*** Opening GIVEN RECORDS ***

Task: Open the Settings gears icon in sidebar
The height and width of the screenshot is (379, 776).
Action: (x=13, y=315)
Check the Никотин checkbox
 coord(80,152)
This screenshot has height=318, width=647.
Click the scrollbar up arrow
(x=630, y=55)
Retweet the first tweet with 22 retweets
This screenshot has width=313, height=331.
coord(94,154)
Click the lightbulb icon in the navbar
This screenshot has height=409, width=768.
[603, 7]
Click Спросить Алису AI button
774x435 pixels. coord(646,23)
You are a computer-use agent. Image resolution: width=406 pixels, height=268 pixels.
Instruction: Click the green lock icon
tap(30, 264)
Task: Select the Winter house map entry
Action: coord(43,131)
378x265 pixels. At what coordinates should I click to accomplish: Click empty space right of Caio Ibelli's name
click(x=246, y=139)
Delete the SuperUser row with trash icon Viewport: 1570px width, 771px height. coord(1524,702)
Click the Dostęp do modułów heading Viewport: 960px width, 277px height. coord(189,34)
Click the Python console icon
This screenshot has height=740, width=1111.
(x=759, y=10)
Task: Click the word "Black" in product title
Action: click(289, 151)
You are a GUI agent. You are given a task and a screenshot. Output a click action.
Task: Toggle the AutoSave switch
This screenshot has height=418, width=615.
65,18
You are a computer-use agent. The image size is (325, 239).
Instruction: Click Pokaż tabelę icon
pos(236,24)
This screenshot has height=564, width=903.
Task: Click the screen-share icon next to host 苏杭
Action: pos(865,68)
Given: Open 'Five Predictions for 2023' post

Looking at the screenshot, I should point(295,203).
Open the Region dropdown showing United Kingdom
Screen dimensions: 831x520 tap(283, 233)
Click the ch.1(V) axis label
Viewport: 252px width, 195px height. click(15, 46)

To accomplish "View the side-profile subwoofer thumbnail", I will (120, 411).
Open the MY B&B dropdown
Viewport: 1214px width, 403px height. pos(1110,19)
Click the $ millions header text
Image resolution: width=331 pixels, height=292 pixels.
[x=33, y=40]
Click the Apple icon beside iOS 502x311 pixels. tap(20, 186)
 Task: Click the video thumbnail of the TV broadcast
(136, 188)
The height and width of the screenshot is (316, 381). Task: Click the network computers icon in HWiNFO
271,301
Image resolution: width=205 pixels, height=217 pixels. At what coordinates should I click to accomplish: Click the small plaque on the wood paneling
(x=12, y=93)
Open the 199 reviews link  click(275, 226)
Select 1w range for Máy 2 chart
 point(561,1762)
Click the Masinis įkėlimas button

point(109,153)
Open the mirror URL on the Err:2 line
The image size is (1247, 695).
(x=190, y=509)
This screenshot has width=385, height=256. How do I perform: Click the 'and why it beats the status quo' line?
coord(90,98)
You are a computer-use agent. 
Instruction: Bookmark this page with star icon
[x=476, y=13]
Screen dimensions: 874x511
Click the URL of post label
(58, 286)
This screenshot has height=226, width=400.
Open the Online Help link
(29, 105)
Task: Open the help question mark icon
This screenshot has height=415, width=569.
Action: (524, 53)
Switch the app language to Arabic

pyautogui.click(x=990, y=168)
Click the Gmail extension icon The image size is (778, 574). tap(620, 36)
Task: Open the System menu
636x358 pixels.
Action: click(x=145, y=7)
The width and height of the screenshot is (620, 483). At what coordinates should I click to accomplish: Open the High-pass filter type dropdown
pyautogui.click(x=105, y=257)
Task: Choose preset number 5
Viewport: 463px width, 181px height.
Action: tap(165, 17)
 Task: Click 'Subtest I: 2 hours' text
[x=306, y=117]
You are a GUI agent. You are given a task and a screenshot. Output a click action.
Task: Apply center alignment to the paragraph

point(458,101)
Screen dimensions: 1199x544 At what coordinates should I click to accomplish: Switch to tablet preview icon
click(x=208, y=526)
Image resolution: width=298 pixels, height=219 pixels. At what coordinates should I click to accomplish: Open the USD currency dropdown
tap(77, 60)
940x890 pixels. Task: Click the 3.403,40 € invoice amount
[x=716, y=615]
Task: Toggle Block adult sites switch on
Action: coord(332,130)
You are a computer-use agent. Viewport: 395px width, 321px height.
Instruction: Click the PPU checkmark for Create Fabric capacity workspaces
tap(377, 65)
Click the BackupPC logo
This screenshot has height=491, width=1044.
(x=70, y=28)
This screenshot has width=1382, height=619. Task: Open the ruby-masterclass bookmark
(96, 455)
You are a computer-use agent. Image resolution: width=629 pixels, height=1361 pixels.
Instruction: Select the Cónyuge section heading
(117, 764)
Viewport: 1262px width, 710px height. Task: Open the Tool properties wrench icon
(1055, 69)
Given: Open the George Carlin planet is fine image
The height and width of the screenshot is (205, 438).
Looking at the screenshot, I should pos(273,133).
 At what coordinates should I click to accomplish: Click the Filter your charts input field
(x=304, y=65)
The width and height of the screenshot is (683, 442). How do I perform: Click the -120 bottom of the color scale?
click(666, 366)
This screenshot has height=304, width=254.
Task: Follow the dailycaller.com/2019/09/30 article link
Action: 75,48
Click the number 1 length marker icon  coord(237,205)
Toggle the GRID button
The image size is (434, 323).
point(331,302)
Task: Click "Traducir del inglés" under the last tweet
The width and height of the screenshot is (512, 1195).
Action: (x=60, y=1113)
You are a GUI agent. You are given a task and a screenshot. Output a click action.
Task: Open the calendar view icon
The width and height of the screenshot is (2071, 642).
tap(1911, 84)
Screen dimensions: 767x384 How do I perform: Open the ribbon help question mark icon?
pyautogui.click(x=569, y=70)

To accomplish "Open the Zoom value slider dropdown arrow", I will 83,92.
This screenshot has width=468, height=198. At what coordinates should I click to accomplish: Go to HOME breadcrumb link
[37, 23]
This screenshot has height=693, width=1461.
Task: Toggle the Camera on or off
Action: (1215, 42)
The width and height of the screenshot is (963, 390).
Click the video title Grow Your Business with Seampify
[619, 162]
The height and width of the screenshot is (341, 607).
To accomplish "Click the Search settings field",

*** Closing GIVEN RECORDS ***

[PROBLEM]: Report only how many lines in the entries above contain the string "will".

[ANSWER SPACE]: 2